Antidepressants

Sometimes being self-aware is a curse. It creates an anxiety around every action and decision. Some of the first memories I have involve me restraining my excitement. I didn’t want people to notice me. I remember thinking ‘people will think you want attention.’ Now I ask myself: is that a bad thing? Isn’t that a normal thing?

I remember as a child not wanting to feel joy. I associated happiness with disappointment. I thought happiness was foolish. It meant I trusted something enough to allow it to affect me. I thought I was being smart by denying myself happiness. If I didn’t feel hope I would never have that hope dashed to pieces. I was preparing myself for the worst possible outcomes.

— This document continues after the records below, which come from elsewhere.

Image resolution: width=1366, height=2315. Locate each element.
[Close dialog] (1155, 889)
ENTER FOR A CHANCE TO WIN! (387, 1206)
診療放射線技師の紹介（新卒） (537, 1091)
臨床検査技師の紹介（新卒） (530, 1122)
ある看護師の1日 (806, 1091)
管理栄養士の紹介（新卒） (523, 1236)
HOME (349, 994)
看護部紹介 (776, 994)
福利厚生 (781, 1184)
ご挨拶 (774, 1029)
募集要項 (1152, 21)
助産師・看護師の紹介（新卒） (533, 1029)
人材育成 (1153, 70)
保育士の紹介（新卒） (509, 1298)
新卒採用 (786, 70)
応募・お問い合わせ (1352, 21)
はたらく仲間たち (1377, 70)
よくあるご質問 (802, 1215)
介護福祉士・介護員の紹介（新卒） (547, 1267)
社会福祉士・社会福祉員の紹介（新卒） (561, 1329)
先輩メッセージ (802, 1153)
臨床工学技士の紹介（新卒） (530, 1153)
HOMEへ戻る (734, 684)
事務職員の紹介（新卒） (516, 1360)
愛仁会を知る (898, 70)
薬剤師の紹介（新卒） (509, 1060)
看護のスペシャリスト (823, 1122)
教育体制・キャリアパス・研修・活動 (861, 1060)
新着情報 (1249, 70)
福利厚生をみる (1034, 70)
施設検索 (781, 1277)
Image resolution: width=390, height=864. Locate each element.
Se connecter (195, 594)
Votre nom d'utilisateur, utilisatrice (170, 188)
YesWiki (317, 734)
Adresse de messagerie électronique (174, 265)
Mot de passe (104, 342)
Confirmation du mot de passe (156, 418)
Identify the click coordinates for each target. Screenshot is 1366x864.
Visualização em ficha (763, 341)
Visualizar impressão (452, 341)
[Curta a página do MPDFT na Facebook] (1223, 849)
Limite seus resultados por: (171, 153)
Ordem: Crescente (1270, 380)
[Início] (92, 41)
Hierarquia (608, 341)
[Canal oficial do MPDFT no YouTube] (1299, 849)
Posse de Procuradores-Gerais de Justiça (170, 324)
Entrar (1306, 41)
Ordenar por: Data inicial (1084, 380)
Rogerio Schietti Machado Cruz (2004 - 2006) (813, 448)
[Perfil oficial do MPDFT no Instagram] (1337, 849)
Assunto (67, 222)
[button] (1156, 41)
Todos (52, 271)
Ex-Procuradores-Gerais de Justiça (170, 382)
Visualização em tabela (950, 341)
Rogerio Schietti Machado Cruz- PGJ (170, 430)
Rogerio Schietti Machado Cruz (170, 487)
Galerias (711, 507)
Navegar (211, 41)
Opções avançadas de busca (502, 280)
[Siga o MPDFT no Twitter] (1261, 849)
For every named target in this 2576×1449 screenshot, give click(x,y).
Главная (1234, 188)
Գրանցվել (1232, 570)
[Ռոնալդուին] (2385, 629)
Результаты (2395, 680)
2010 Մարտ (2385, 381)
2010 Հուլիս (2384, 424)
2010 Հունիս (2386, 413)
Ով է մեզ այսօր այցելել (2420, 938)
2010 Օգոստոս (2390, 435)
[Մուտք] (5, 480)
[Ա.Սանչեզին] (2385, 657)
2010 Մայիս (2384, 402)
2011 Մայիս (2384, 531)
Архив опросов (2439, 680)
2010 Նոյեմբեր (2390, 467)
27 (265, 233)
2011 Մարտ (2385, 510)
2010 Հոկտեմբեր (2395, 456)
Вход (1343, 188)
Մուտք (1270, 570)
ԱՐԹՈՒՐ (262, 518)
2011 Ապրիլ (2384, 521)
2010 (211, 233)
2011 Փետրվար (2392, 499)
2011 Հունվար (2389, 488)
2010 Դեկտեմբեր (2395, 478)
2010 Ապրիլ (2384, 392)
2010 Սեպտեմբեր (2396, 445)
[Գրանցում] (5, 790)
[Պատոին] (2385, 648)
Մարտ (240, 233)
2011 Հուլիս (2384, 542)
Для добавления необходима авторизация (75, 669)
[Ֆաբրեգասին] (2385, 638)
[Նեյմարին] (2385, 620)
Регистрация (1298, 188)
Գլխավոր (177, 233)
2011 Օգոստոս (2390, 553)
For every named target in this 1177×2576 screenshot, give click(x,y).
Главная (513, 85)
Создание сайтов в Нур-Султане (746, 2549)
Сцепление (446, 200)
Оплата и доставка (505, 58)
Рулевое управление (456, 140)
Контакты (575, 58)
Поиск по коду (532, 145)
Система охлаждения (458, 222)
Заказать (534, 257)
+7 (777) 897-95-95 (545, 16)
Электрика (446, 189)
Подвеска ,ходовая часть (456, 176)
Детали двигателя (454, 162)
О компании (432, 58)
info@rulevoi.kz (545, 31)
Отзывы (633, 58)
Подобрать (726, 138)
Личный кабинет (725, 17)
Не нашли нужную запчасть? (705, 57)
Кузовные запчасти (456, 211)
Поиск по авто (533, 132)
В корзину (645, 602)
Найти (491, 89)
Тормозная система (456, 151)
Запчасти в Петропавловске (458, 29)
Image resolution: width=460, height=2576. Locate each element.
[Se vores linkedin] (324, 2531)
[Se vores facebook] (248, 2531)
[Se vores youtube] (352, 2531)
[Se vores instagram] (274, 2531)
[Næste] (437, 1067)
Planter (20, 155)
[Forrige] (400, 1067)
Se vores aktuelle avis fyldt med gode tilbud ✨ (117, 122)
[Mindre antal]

I didn’t tell my parents I was skipping school. Eventually, the school stopped calling when I didn’t show up. I didn’t tell my parents I was staying up all night because waking up alive devastated me. I didn’t tell them that some nights, I would drug myself with massive doses of headache pills so I could fall asleep without having to lie awake in silence for too long.

I didn’t tell them I exercised at night because I was afraid of gaining weight or that I didn’t eat for days at a time or that I loved that feeling of hunger. I didn’t tell them that sometimes I would inflict pain upon myself. It made me feel like I was receiving punishment I deserved. It made me feel a physical hurt that was preferable to the mental agony I couldn’t give up on.

I didn’t want my parents to think I just wanted attention.

I finally sought help in my second year of university. I had started sleeping with the lights on because I was imagining demons in my room when I closed my eyes.

The antidepressants made me dozy and unable to focus. I was dizzy and my mind felt cloudy all the time. It was a different kind of numbness. Vegetable-like. I couldn’t hold a conversation. I was an English and History major but I’d lost my ability to read. I slept constantly. I stopped making eye-contact.